This repository contains the code for the paper Image-guided topic modeling for interpretable privacy classification accepted at eXCV workshop at ECCV 2024 (pdf version available here).
Clone repository:
git clone https://github.com/idiap/itm.git
Install conda and mamba. Then create a new environment:
mamba env create -f itm_environment.yml # create the environment
mamba activate itm # activate the environment
Go to the project's directory and clone the ImageBind repository. Please note that the ImageBind code and model weights are released under the CC-BY-NC 4.0 license. The ImageBind model is used to generate image and text embeddings:
git clone https://github.com/facebookresearch/ImageBind.git
mv ImageBind/imagebind/ imagebind
mv ImageBind/* /imagebind
For keywords extraction we use Vicuna-7b model.

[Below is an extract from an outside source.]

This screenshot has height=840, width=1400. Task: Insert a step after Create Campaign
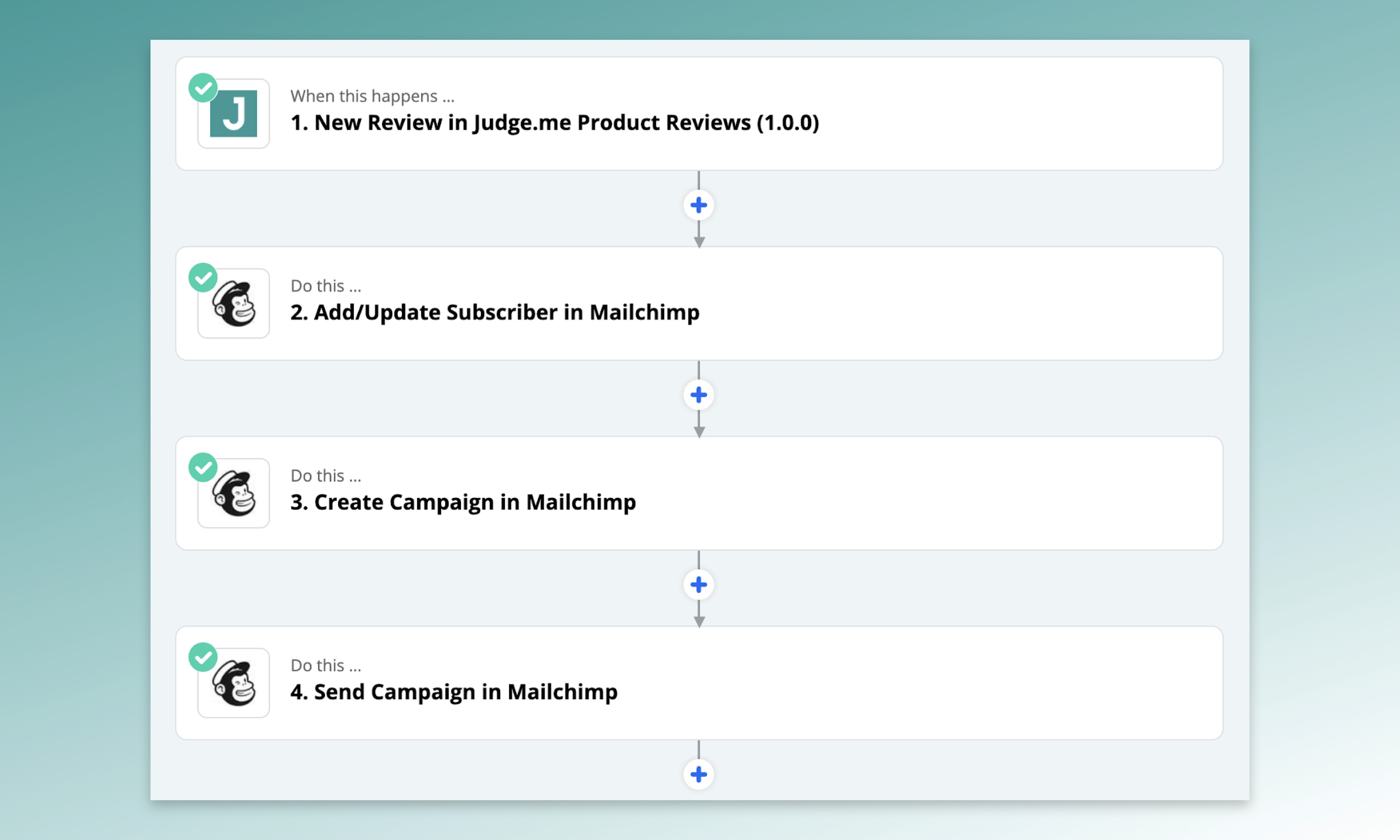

Follow the instruction here on how to obtain the Vicuna weights.
Get GroundingDino to perform grounding of the keywords. Please refer to the official page for more details.

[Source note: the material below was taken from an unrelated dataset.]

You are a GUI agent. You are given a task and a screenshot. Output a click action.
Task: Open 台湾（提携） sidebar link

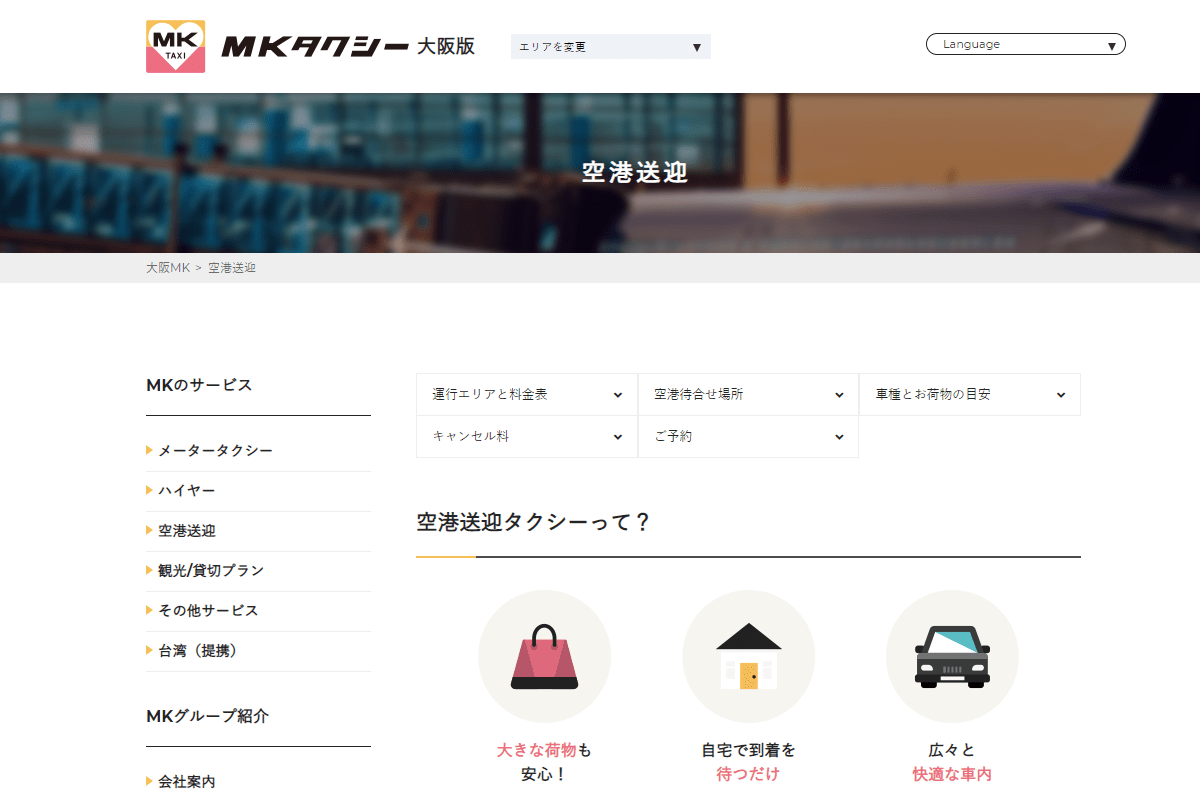coord(198,651)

git clone https://github.com/IDEA-Research/GroundingDINO.git
cd GroundingDINO
pip install -e . --no-build-isolation
mkdir weights
cd weights
wget -q https://github.com/IDEA-Research/GroundingDINO/releases/download/v0.1.0-alpha/groundingdino_swint_ogc.pth
cd ..
To generate image descriptions we use Huggingface InstructBLIP. For more details please refer to the documentation. Please note that "The model is intended and licensed for research use only. InstructBLIP w/ Vicuna models are restricted to uses that follow the license agreement of LLaMA and Vicuna. The models have been trained on the LLaVA dataset which is CC BY NC 4.0 (allowing only non-commercial use)" (reference Usage and License).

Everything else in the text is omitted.